Namun, belum beberapa hari dia pergi, aku sudah mulai berubah. Satu
persatu nasehatnya kuabaikan. Hikmah-hikmah Sulaiman dan pesan-
pesannya mulai kulupakan. Aku mulai menenggelamkan diri dalam lautan
maksiat, bersenang-senang dan mabuk-mabukan. Aku menjadi suka
menghambur-hamburkan uang.

Akibatnya, para tetangga menjadi cemburu. Mereka iri melihat hartaku


yang begitu banyak. Mengingat mereka tidak tahu sumber pendapatanku,
mereka lalu mengadukanku kepada kepala kampung. Kepala kampung
memanggilku dan menanyakan dari mana asal kekayaanku. Dia juga
memintaku untuk membayarkan uang dalam jumlah yang cukup besar
sebagai pajak, tetapi aku menolak. Ia memaksaku untuk mematuhi
perintahnya seraya menebar ancaman.

Setelah membayar begitu banyak sehingga yang tersisa dari hartaku tak
seberapa, suatu kali bayaranku berkurang dari biasanya. Dia pun marah
dan menyuruh orang untuk mencambukku. Kemudian ia menjebloskan aku
ke penjara. Sudah tiga tahun lamanya saya mendekam di penjara ini,
merasakan berbagai aneka penyiksaan. Tak sedetikpun saya lewatkan
kecuali saya meminta kepada Zat yang menghamparkan bumi ini dan
menjadikan langit begitu tinggi agar segera melepaskan saya dari penjara
yang gelap ini dan memulangkan saya pada isteri dan anak-anak saya.
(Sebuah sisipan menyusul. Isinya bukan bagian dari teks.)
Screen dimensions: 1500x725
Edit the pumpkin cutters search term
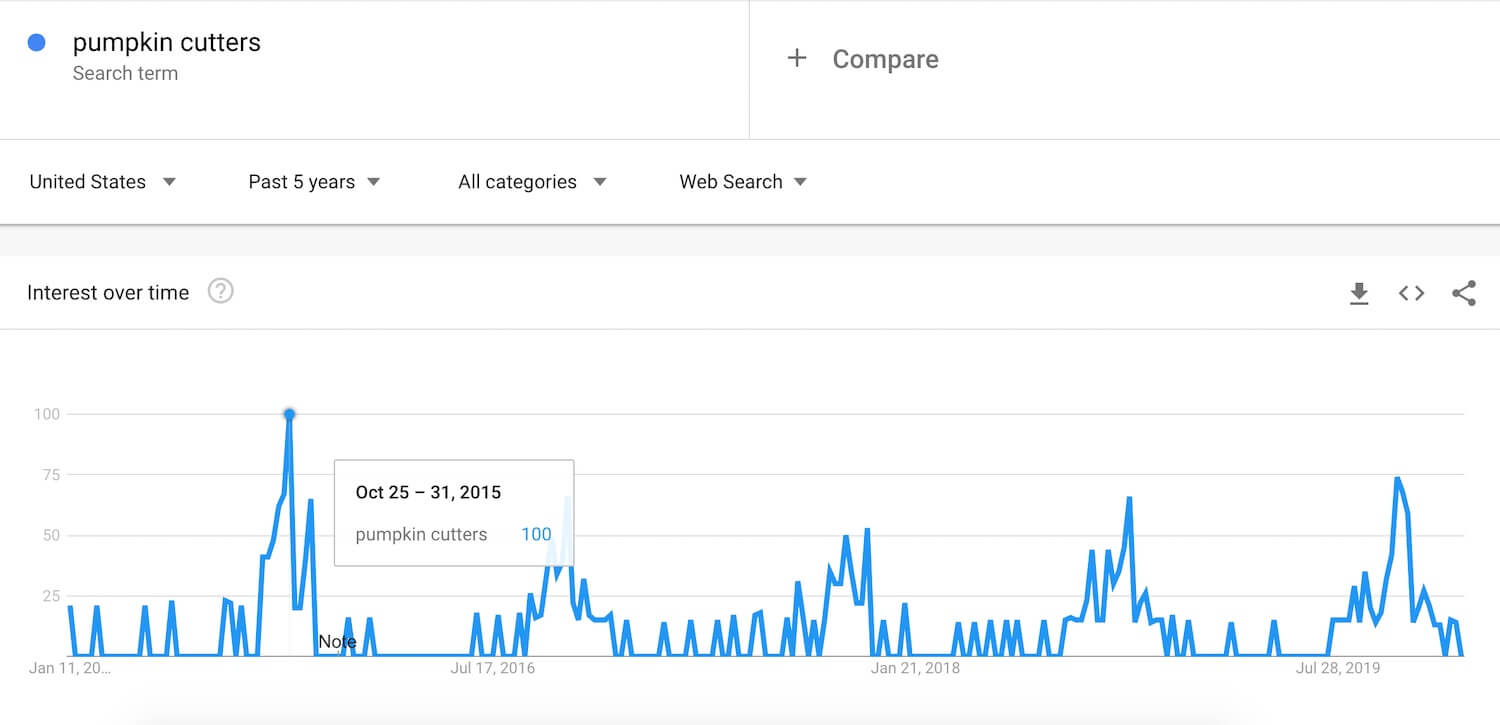click(x=166, y=43)
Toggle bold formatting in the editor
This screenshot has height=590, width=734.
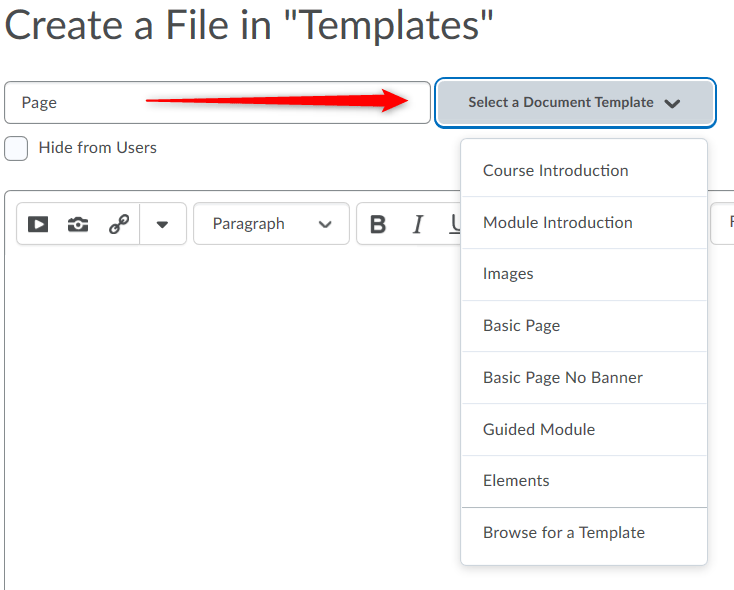378,224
Namun, tentu saja, saya takkan dapat keluar tanpa budi baik dari Baginda
Rasyid, Baginda yang agung dan menghukum dengan penuh
pertimbangan.

Khalifah menjadi terkejut dan sedih mendengar ceritanya. Khalifah pun


memerintahkan agar ia dibebaskan dan dibekali sedikit uang pengganti
dari kerugian yang telah ia derita dan kehinaan yang dialaminya. Ia pun
memanjatkan doa dengan khusyu kepada Allah, satu-satunya Dzat yang
disembah, agar Khalifah Amirul Mukminin senantiasa bermarwah dan
berbahagia, selama matahari masih terbit dan selama burung masih
berkicau.

Para napi di penjara Baghdad semakin banyak mendoakan agar Khalifah


berumur panjang setelah Khalifah meninggalkan harta yang cukup banyak
buat mereka.

Khalifah lalu kembali ke istananya yang terletak di pinggir sungai Tigris.


Di istana telah menunggu siti Zubaidah. Khalifah lalu menceritakan apa
yang sudah dilakukannya, Zubaidah pun senang mendengarnya. Ia
mengucapkan terima kasih dan memuji Khalifah karena telah berbuat baik.
Zubaidah juga mendoakan agar Khalifah panjang umur.